- Episode no.: Season 5 Episode 23
- Directed by: Don Scardino
- Written by: Hannibal Buress; Ron Weiner;
- Production code: 523
- Original air date: May 5, 2011

Guest appearances
- Victor Garber as Eugene Gremby; Chris Parnell as "Dr." Spaceman; Will Forte as Paul L'Astnamé; Donna Mitchell as U. Jean Gremby; Ina Garten as herself; Adriane Lenox as Sherry;

Episode chronology
| ← Previous "Everything Sunny All the Time Always" | Next → "Dance Like Nobody's Watching" |
- 30 Rock season 5

= Respawn (30 Rock) =

"Respawn" is the twenty-third episode and season finale of the fifth season of the American television comedy series 30 Rock, and the 103rd overall episode of the series. It was directed by Don Scardino, and written by Hannibal Buress and Ron Weiner. The episode originally aired on NBC in the United States on May 5, 2011. Guest stars in this episode include Victor Garber, Chris Parnell, Will Forte, Adriane Lenox, and Ina Garten.

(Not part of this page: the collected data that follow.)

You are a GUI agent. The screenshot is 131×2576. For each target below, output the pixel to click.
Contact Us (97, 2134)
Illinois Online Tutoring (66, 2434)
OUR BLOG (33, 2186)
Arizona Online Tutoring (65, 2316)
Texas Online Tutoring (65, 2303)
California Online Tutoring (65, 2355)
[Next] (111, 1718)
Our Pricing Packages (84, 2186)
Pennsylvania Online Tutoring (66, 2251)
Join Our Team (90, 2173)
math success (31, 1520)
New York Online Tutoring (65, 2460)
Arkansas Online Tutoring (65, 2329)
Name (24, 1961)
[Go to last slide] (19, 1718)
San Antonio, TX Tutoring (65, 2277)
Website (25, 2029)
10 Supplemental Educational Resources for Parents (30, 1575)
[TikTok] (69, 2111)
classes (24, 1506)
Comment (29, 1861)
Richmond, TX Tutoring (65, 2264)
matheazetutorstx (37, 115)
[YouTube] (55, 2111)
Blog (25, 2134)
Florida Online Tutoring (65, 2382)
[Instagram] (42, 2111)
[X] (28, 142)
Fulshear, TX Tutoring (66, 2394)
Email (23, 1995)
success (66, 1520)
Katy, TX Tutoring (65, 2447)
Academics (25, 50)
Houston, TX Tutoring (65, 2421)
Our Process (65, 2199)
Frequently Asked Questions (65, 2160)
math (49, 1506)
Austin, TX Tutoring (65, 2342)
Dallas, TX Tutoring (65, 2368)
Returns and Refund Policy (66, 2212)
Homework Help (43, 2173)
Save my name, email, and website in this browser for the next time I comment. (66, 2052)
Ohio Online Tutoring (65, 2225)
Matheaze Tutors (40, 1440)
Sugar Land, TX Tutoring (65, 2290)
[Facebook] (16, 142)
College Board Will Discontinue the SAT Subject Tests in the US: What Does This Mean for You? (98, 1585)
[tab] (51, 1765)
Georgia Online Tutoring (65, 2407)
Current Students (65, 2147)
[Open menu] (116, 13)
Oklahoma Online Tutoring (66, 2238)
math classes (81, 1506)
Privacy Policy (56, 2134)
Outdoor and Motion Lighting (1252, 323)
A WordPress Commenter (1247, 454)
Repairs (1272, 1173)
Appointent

In the episode, TGS head writer Liz Lemon (Tina Fey) has her vacation ruined when Tracy Jordan (Tracy Morgan) shows up; Jack Donaghy (Alec Baldwin) uses Kenneth Parcell (Jack McBrayer) to get over the abduction of his wife Avery (Elizabeth Banks); Jenna Maroney (Jane Krakowski) has to choose between her role as spokeswoman for the Wool Council and her relationship with Paul (Will Forte); and the TGS writers are engaged in a continuous Halo: Reach session.

==Plot==
With the fifth season of TGS with Tracy Jordan over and having been fined for incurring a hate crime against what the council is claiming to be a "Jewish tree" in the previous episode, Liz Lemon (Tina Fey) escapes to The Hamptons for a relaxing summer vacation. However, her peace and quiet is disturbed when she discovers that Tracy Jordan (Tracy Morgan) is staying in the house next door to hers and plans on having a disruptive summer full of loud partying.

Meanwhile, Jack Donaghy (Alec Baldwin) is coming to terms with the abduction of his wife Avery (Elizabeth Banks) by North Korean dictator Kim Jong-il. He begins to grow very close to Kenneth Parcell (Jack McBrayer), as he seeks to fill the void left in his life by Avery's absence. Elsewhere, Jenna Maroney (Jane Krakowski) has been made honorary spokeswoman of the Wool Council. Her new employer, Eugene Gremby (special guest star Victor Garber), warns her that her relationship with boyfriend and crossdresser Paul (Will Forte) creates an unwholesome image that the council doesn't wish to be associated with.

Back at TGS, the writers celebrate the end of the season by having a Halo: Reach marathon. In the marathon, they each avoid being killed by one of the others by purposefully dying and "respawning". In order to get away from Tracy, Liz refuses to pay her fine and is sentenced to community service all summer. Meanwhile, Kenneth is forced to literally take on the role of Avery in order to make Jack see what he is doing to him. Moreover, Jenna decides that her relationship with Paul is more important than the Wool Council. With the summer over, Liz returns to TGS and finds the writers still playing Halo: Reach.

==Reception==
According to the Nielsen Media Research, this episode of 30 Rock was watched by 4.20 million households in its original American broadcast. It earned a 2.1 rating/6 share in the 18–49 demographic. This means that it was seen by 2.1 percent of all 18- to 49-year-olds, and 6 percent of all 18- to 49-year-olds watching television at the time of the broadcast.